- _PROMPT_
Using the data below, transcribe exactly everything from the line that contains "Identify the click" down to the line that contains "Diapositiva 1 - Alvise Cornaro (75, 1263)". Include both of those lines and none of the pictures.

- _INFORMATION_

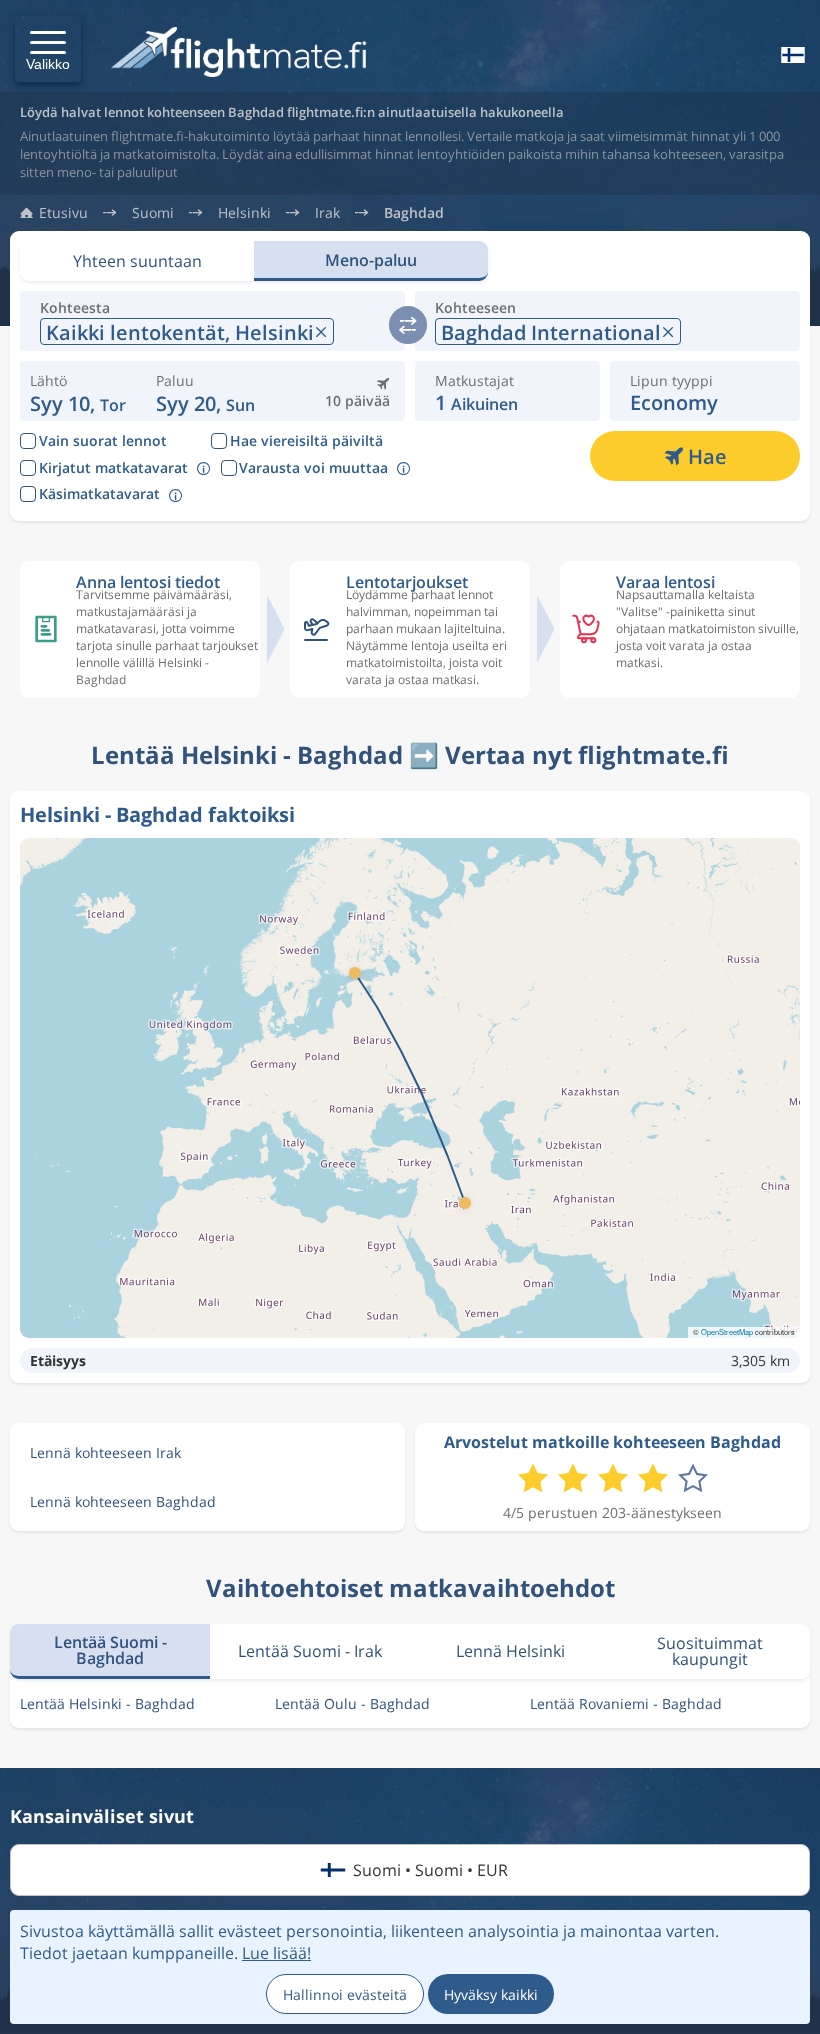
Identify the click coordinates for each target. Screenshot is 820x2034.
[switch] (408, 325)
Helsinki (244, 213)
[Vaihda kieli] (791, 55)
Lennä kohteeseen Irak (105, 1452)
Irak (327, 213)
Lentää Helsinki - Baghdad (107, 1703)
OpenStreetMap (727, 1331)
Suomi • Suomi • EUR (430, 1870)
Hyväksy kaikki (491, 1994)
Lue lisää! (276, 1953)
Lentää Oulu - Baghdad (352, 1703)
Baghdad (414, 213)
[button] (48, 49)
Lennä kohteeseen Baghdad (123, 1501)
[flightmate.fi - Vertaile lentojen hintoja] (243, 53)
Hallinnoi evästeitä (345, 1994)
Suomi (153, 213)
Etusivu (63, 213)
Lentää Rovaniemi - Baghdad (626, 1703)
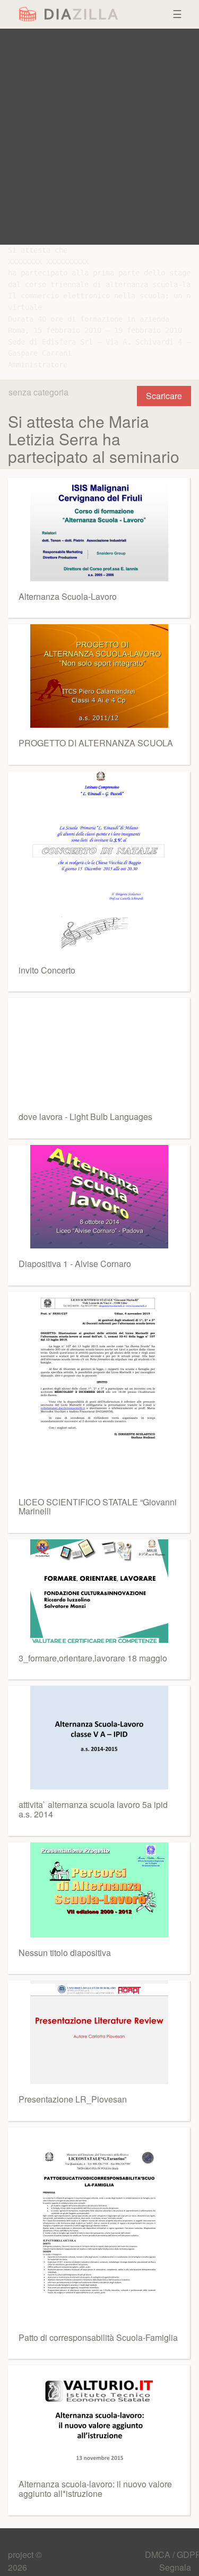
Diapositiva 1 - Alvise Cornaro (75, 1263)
==
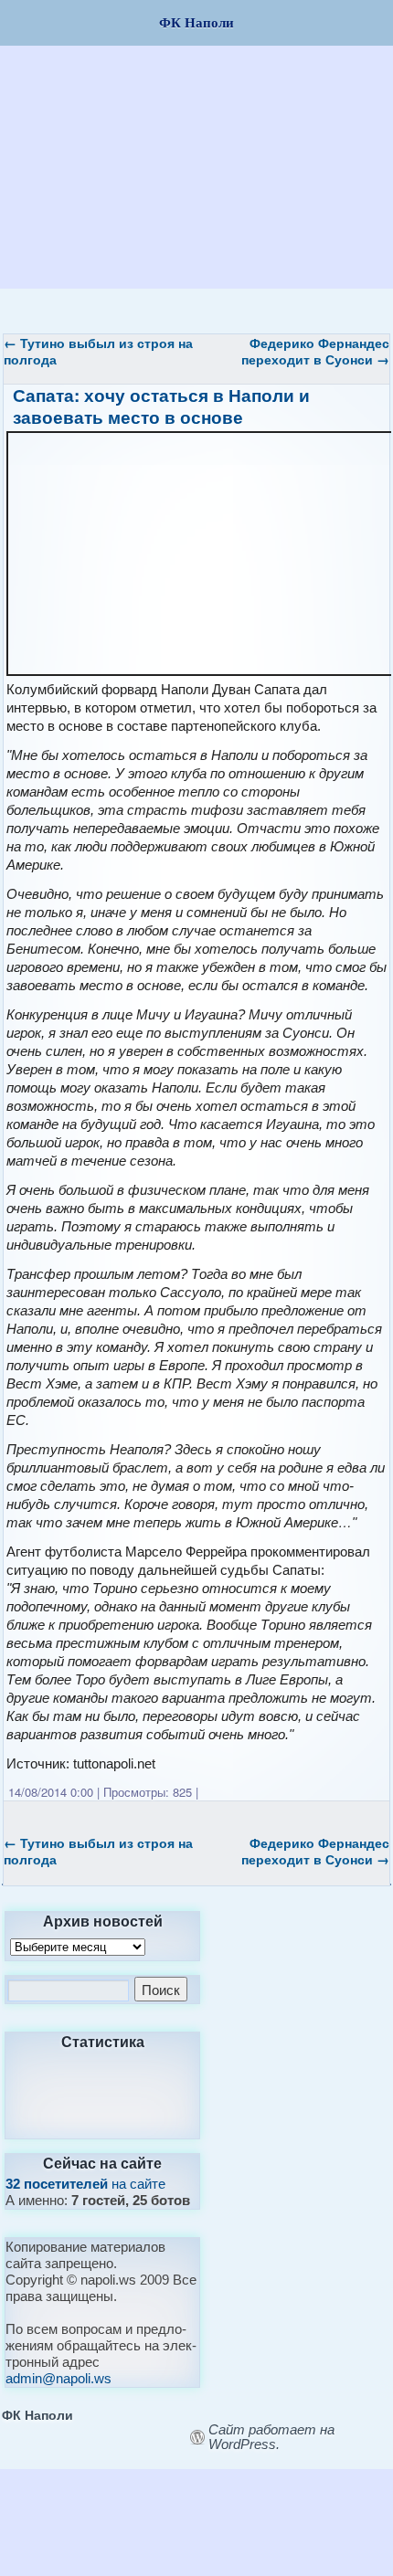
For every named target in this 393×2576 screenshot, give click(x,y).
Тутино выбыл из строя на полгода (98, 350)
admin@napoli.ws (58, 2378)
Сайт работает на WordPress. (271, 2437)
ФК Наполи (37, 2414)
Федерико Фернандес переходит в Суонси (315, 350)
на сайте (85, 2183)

- _SOLUTION TO THIS EXERCISE_
Identify the click coordinates for each target. Screenshot is 820x2034.
[switch] (408, 325)
Helsinki (244, 213)
[Vaihda kieli] (791, 55)
Lennä kohteeseen Irak (105, 1452)
Irak (327, 213)
Lentää Helsinki - Baghdad (107, 1703)
OpenStreetMap (727, 1331)
Suomi • Suomi • EUR (430, 1870)
Hyväksy kaikki (491, 1994)
Lue lisää! (276, 1953)
Lentää Oulu - Baghdad (352, 1703)
Baghdad (414, 213)
[button] (48, 49)
Lennä kohteeseen Baghdad (123, 1501)
[flightmate.fi - Vertaile lentojen hintoja] (243, 53)
Hallinnoi evästeitä (345, 1994)
Suomi (153, 213)
Etusivu (63, 213)
Lentää Rovaniemi - Baghdad (626, 1703)
Diapositiva 1 - Alvise Cornaro (75, 1263)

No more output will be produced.